Untuk pertama kalinya ayah berbicara sepanjang dan sedalam ini di dalam hidup Anggi. Bagi Anggi sendiri, Ayah adalah sosok yang sangat kuat, sosok yang sangat irit bicara dan bijaksana. Anggi juga belum pernah melihatnya menangis sesusah apapun hidup mereka. Dia pikir ayah tidak akan pernah menangis dalam hidup ini tapi nyatanya dia salah.
Ayah tidak sekuat yang dibayangkan dan ayah juga tidak seperkasa yang dia impikan karena malam ini ayah sedang menangis di depannya. Menangis untuk segala rasa sakit yang selama ini dia pendam sendirian. Ayah selalu...ayah selalu memikirkannya. Berharap dia tidak akan kesusahan, berharap dia tidak akan menangis, dan berharap dia akan selalu bahagia. Setiap kali dia jatuh tersandung dan menangis, ayah akan berkata 'kemari lah, ayah akan pukul lantai nakal yang telah membuat putri ayah menangis'. Ini adalah kata-kata yang tidak akan pernah Anggi lupakan seumur hidupnya.
Dia tidak akan melupakannya dan sangat menyesali tangisan Ayah hari ini. Dia menyesal karena telah membuat Ayah menangis sedih.
"Ayah... Bu, aku minta maaf..." Bisik Anggi sambil menahan suara tangisnya sekuat mungkin.
Dia tidak ingin membuat ayah dan Ibu semakin sedih karena terlalu memikirkannya.
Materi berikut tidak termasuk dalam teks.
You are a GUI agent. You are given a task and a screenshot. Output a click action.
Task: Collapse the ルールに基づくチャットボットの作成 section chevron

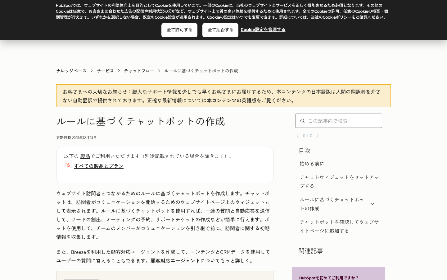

"Nak...kamu tidak bersalah, nak. Kamu... adalah wanita yang kuat hanya saja jangan memendam semuanya sendirian. Ibu dan Ayah masih ada di dunia ini jadi katakan saja semuanya kepada kami. Meskipun kami sudah tua tapi bukan berarti kami tidak mampu membantumu, nak. Tidak, nak, kami pasti akan berjuang keras untuk memperjuangkan keadilan untukmu. Kami akan memukul Doni dan mengirimnya ke penjara, menjewer telinga Revan dan menendangnya ke penjara. Kami pasti bisa melakukan itu semua untuk keadilan mu, nak. Untuk keadilan hidupmu. Jadi kami mohon...jangan menahan semuanya sendirian dan menyembunyikan apapun dari kami lagi. Karena ketahuilah, nak..hati kami sakit. Rasanya sangat menyakitkan di dada. Sakit rasanya mengetahui bila putri kami disalahgunakan dan disakiti di luar sana. Apa kamu mengerti?" Kini giliran Ibu yang berbicara.
Dia menasehati putrinya agar jangan menyembunyikan apapun dari mereka seburuk apapun itu. Sebab mereka akan jauh lebih sakit hati bila mengetahuinya dari orang lain atau terlambat mengetahuinya. Hei, hati orang tua setulus ini. Segalak atau sepemarah apapun mereka, jika berhubungan dengan darah daging, segumpal darah yang berdegup itu pasti alam melunak. Sebab tempat itu akan paling lembut bila berkaitan dengan buah cinta mereka.
"Anggi minta maaf... Anggi tidak bermaksud membohongi kalian. Anggi hanya..." Dia mengangkat kepalanya sehingga kedua orang tuanya bisa melihat wajah basah Anggi karena terlalu banyak menangis.
"Anggi hanya tidak mampu, Bu, Yah... Anggi tidak sekuat itu..." Sambungnya terdengar menyedihkan.